◆ GOAL: Pick up the essay below on stories and worldviews, starting right after its last sentence.

◆ QUOTED TEXT:
--------------------------------

EthicsPhilosophy

Are We Hypocrites or Antiheroes?

A fundamental component of every worldview is story. That’s something I’ve been reading in N. T. Wright’s The New Testament and the People of God.1

Given our current political state (here in the US), however, it’s tough to see stories as anything but propaganda. When I hear the term, “story,” I immediately think, “God save us from stories. People will fall for anything these days—and it’s destroying our world.”

To save us all from the abyss, don’t we need facts, not stories? Don’t we want reality, not myth?

If Wright is right, however, there’s no escaping stories. Even a scientist will need stories to make sense of the world. And that’s not a bad thing. Stories needn’t hide reality from us. Stories can be windows rather than walls. Stories can be (more or less) true.

Not all stories are true, however, so it is important to ask what stories we are telling ourselves and each other.

A Conservative Christian Story

I grew up in conservative American Protestantism, where the story was one of decline. America, though born in glory, is on a long slide into European-style secularism and immorality. At the end of the slide we can expect the kind of punishment God periodically unleashes on Israel in the Old Testament. Either that, or we’ll jump straight to the coming of Antichrist and the Tribulation.

--------------------------------

◆ DATA:

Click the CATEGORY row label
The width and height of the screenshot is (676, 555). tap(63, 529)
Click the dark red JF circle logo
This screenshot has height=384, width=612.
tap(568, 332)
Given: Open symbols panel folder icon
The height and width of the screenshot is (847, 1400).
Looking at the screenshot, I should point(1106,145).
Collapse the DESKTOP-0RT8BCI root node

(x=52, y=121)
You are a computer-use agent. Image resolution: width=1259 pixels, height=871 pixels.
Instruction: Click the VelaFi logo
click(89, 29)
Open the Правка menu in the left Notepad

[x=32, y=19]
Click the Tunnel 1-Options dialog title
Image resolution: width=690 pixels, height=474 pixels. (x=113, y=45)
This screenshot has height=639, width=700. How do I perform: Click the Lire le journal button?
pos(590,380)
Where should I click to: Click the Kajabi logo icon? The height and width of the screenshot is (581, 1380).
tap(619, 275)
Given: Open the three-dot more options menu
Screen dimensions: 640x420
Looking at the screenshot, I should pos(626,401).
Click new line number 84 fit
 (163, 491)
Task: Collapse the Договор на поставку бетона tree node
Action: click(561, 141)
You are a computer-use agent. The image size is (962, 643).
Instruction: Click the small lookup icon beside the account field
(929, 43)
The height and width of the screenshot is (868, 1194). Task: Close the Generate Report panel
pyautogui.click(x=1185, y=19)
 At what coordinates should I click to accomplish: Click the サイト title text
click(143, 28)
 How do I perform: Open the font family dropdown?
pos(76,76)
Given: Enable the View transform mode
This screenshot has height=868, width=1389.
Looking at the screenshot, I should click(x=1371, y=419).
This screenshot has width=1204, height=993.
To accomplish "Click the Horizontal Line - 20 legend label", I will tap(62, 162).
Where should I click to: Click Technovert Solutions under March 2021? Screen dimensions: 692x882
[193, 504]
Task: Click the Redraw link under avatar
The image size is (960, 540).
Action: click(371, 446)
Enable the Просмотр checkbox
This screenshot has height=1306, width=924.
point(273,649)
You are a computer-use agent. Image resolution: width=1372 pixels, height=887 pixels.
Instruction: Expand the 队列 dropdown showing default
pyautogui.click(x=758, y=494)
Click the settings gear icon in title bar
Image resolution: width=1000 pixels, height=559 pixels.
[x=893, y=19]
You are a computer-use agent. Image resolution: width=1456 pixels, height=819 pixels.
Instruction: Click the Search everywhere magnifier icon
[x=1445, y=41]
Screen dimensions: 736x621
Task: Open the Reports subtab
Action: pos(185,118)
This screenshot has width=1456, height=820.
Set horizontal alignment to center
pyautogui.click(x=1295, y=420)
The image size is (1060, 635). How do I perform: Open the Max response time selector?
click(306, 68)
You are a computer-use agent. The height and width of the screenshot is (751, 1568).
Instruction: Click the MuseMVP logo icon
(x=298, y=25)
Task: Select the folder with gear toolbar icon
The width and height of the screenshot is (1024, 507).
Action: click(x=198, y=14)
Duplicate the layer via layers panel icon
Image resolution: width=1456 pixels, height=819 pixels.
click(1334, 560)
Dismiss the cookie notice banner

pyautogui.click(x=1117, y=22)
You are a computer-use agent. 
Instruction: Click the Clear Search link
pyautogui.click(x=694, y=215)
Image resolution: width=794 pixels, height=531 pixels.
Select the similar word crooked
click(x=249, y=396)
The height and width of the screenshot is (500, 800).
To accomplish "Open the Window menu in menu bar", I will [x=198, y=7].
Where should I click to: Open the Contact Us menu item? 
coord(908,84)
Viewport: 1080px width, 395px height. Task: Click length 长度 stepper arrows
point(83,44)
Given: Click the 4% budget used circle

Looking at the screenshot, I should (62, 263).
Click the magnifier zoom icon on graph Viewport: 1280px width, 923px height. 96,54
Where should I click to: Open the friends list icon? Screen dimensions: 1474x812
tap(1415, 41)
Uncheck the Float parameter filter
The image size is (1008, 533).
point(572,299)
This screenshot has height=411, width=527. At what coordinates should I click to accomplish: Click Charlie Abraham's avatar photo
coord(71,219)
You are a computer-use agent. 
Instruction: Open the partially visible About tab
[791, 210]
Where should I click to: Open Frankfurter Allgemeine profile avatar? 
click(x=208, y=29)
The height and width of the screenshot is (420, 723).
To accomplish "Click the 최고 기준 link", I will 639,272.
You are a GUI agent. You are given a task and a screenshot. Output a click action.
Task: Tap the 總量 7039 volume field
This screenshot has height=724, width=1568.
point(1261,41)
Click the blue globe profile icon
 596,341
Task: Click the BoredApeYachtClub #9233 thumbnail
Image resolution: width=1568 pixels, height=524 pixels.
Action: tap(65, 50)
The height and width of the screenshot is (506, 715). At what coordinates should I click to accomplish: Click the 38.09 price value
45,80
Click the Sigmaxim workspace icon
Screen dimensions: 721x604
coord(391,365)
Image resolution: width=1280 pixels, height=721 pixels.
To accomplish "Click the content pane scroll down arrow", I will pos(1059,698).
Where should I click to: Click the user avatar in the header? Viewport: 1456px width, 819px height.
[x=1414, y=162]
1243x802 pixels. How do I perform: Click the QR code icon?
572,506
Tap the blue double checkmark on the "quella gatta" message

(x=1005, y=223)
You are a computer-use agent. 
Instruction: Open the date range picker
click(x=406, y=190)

--------------------------------

◆ EXERCISE RESULT:
But what of revival and repentance? Couldn’t that save us?

Alas, no. Even if we avoid the punishment option, the Tribulation is still on its way.

So, I grew up with a metanarrative of tragedy.2 The story, however, is far from ad hoc. Study after study shows that Americans are becoming less religious as time goes on.3 And liberals—whom conservative Christians see as immoral—do seem to be winning the culture wars.4 My conservative Protestant siblings-in-Christ are rational to believe they are fighting a losing battle.

A Brief Excursion into Politics

I have to wonder, therefore, how our current President fits into the story. White American evangelicals seem to have adopted him with a level of enthusiasm we haven’t seen since Ronald Reagan.5 But he—for reasons too well-known to need rehearsing here—does not make a comfortable hero for a conservative Christian story, even if white evangelicals don’t think he’s the villain of the tale.

What options are left, therefore? He did get a conservative justice onto the Supreme Court. While liberals will likely call him a hypocrite, therefore, perhaps conservatives would argue that he is a morally-complex antihero. And people like morally-complex antiheroes.

But what makes a hypocrite different from an antihero? Why can we love antiheroes while nevertheless despising hypocrites?

A Turn to Philosophy

You will forgive me if I allow these questions to distract me from politics. There’s not much, after all, that you and I can do about America’s current political leader. There is something we can do about ourselves, however, and philosophy can help with that.

Philosophy’s primary tool for clarification is the careful drawing of distinctions.6 So, let’s explore the distinction between hypocrites and antiheroes.

To do that, however, we need to start with some background on Aristotelian ethical theory.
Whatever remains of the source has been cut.